Previously, the ITRS ERD chapter utilized a survey-based critical review to assess the potential of beyond-CMOS devices, as a consensus among researchers participating in the survey. The ERD assessment measured devices on a scale of 1 to 3 on a set of criteria, including scalability, speed, energy-efficiency, gain (or on/off ratio), operational reliability, operational temperature, and CMOS compatibility. A spider chart was used to visualize the assessment. The ERD survey-based assessment has been widely cited in literature, although the scale of the survey sometimes raised questions about the accuracy of some assessment. At the same time, for highly exploratory devices without sufficient data, this assessment based on the survey of experts’ perspective indeed provided an alternative measure of their potential.
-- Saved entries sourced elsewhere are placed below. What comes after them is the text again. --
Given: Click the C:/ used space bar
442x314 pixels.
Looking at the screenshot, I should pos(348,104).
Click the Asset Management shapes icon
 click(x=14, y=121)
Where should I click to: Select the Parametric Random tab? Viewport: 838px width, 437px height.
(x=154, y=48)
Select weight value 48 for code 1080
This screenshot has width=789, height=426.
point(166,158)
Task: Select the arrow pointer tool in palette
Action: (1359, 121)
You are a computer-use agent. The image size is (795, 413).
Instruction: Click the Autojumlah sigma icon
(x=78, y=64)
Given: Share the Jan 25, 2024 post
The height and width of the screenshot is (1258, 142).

As beyond-CMOS devices are being developed increasingly for novel computing paradigms beyond Boolean logic and von Neumann architecture, benchmarking cannot be simply performed at the device or logic gate levels. Benchmarking across multiple layers from devices to architectures is a great challenge that has to be addressed by interdisciplinary collaborations. Facing a large variety of design options and applications, benchmarking needs to be focused with well defined criteria and assumptions in order to produce meaningful results. Unlike in mature technologies where benchmarking may be more conclusive, beyond-CMOS benchmarking may provide guidance more than drawing definitive conclusions.

VII. Summary

Beyond-CMOS research has gone through a transition from a focus on novel devices with the potential to replace CMOS transistors to a holistic approach driven by device-architecture interaction and cooptimization to augment CMOS. The IRDS Beyond CMOS (BC) chapter not only tracks the progress of emerging logic and memory devices but also summarizes their utilization in unconventional computing architectures and applications. New computing paradigms may exploit unique characteristics of beyond-CMOS devices for more efficient native implementations of key functions. These promising devices often rely on emerging materials and advanced fabrication and integration techniques for demonstration and prototyping. The IRDS Beyond CMOS (BC) chapter covers promising research directions from materials and devices up to designs and architectures, to provide a comprehensive reference for research beyond conventional CMOS technologies, Boolean logic, and von Neumann architectures. As the dimensional scaling reaches its limits, continued improvement of chip efficiency and performance may be driven by co-optimization, integration, and functional diversification. Beyond-CMOS devices and architectures may provide promising technology options for ongoing improvement.